───── Provided records ─────

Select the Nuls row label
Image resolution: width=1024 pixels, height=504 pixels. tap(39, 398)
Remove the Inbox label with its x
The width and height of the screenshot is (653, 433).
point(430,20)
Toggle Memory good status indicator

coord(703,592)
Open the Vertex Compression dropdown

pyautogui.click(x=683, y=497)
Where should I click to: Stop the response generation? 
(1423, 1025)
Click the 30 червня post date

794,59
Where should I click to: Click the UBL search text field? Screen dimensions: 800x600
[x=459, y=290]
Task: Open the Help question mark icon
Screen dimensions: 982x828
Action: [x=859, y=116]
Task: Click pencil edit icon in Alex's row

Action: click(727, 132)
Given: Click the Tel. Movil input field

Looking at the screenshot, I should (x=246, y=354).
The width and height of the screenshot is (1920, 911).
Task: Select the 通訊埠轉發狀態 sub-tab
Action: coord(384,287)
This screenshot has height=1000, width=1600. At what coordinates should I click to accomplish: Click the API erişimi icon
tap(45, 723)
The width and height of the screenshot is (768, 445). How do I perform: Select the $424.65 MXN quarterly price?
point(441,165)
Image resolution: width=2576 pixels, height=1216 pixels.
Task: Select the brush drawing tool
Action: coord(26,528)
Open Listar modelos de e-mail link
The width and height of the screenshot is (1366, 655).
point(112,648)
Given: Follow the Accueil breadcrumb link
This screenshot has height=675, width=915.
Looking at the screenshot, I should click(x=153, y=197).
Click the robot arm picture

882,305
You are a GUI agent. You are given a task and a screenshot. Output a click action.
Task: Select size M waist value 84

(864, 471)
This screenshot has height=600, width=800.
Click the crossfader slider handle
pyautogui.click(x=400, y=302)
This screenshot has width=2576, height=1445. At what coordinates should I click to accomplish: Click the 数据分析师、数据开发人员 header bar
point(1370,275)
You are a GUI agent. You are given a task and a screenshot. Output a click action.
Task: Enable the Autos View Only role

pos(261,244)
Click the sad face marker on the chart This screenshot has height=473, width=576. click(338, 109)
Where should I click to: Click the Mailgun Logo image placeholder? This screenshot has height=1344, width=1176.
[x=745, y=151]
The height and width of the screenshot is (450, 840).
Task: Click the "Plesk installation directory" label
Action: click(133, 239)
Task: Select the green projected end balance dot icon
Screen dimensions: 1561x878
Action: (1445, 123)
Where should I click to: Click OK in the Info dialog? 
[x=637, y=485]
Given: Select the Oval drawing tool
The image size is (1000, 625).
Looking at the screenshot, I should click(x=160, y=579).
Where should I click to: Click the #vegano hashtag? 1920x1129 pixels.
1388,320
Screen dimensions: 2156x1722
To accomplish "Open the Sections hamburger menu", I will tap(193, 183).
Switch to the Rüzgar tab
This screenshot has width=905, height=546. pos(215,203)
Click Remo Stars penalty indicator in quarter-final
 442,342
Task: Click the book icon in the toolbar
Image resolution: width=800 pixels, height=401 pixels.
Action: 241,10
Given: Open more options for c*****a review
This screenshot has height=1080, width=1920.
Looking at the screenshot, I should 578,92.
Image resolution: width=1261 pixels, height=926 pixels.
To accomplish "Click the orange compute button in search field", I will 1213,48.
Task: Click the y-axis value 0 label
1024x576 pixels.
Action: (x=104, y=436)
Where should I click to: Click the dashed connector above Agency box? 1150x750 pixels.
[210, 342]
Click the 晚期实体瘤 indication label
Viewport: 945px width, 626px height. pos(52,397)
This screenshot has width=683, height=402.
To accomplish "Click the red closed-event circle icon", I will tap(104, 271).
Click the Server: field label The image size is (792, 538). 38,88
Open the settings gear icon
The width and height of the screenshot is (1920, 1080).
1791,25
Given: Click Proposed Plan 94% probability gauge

─────

Exercise details: Reproduce word for word the stretch from the start of the records through the line that contains "[x=459, y=290]".

The response:
Select the Nuls row label
Image resolution: width=1024 pixels, height=504 pixels. tap(39, 398)
Remove the Inbox label with its x
The width and height of the screenshot is (653, 433).
point(430,20)
Toggle Memory good status indicator

coord(703,592)
Open the Vertex Compression dropdown

pyautogui.click(x=683, y=497)
Where should I click to: Stop the response generation? 
(1423, 1025)
Click the 30 червня post date

794,59
Where should I click to: Click the UBL search text field? Screen dimensions: 800x600
[x=459, y=290]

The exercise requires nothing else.